Quantitative Research & Portfolio Management
Pfäffikon, Switzerland | Nov 2012 – Dec 2014
From November 2012 to December 2014, I was responsible for quantitative modeling, Python programming, and implementation of the AHL TargetRisk strategy at Man Investments. This involved systematic approaches to multi-asset investing, focusing on dynamic risk management and volatility targeting.
The AHL TargetRisk is a systematic, dynamic, multi-asset allocation strategy designed to manage risk actively while achieving stable, long-term returns.

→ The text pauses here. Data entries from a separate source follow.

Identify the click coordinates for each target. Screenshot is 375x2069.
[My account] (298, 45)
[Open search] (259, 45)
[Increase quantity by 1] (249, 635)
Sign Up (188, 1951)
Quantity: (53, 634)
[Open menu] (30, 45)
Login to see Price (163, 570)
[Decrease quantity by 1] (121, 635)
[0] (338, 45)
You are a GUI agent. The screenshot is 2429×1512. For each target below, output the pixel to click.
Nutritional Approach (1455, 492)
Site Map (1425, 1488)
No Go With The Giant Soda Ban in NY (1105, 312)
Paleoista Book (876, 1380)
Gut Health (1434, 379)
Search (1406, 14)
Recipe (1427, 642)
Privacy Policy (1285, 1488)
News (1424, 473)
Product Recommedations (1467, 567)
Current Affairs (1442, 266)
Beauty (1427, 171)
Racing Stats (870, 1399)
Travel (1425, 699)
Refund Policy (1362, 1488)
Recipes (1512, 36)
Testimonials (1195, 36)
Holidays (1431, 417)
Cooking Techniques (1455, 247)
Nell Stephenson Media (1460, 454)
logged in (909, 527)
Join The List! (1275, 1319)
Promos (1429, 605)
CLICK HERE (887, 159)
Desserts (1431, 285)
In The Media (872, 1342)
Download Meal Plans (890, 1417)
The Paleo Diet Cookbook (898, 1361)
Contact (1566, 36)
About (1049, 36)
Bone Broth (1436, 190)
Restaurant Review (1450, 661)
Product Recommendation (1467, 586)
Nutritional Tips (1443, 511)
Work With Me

It dynamically allocates across equities, credit, government bonds, commodities, and inflation-linked instruments, adapting its portfolio based on market conditions, volatility, and correlation signals.
Quantitative Modeling: Developed systematic allocation methods using Python, emphasizing volatility targeting, risk budgeting, and correlation monitoring.
Python Programming:
Created automated rebalancing and execution scripts using Python libraries such as NumPy, Pandas, and scikit-learn.
Built extensive backtesting frameworks in Python for parameter optimization, stress testing, and historical scenario analysis.
Developed Python-based dashboards for real-time risk analytics, including VaR, expected shortfall, and volatility measures.
Risk Management Techniques:
Implemented volatility scaling to systematically control portfolio volatility at the asset-class and portfolio levels.
Integrated momentum overlays to reduce exposures proactively during market downturns.
Developed correlation overlays to manage and mitigate losses during bond-driven market sell-offs, employing advanced volatility models (e.g., the HEAVY model).
Successfully supported the live launch of AHL TargetRisk in December 2014, adhering strictly to the strategy's volatility target (~10%).
Demonstrated robust performance, achieving notable risk-adjusted returns with lower drawdowns compared to traditional benchmarks:
Annualized return: 9.2% (versus 2.9% for the Morningstar Moderate Allocation index).
Annualized volatility: 7.8%.
Sharpe ratio: 1.06, significantly higher than peer benchmarks.
Contributed directly to the strategy's recognition and its continuing use in institutional portfolios, where it manages billions in assets.
Systematic Multi-Asset Allocation: Broad diversification across global markets, dynamically balanced based on quantitative signals.
Enhanced Return Profile: Strategic volatility targeting and momentum overlays resulted in lower drawdowns and smoother returns, validated by quantitative analysis and simulated performance studies.
Active Risk Controls: Advanced models helped the portfolio to proactively adjust risk exposure, significantly reducing volatility spikes during turbulent periods.
The AHL TargetRisk strategy holds a high industry reputation, recognized by a Morningstar "Gold" analyst rating for its sophisticated systematic approach and performance consistency.
The AHL TargetRisk Strategy has demonstrated strong performance compared to a traditional 60/40 benchmark portfolio across key metrics:
Annualized Return:
AHL TargetRisk: 13.0%
60/40 Benchmark: 7.1%
Annualized Volatility:
AHL TargetRisk: 7.8%
60/40 Benchmark: ~10%
Maximum Drawdown:
AHL TargetRisk: -15.9%
60/40 Benchmark: -32.1%
Sharpe Ratio:
AHL TargetRisk: 1.08
60/40 Benchmark: 0.51
Performance metrics are derived from simulated and historical data.
My role involved the complete quantitative and technical development of AHL TargetRisk, translating complex risk management and systematic investing strategies into production-quality code and robust investment solutions. The strategy remains a cornerstone product at Man AHL, recognized for superior risk-adjusted returns and resilience during market stress periods.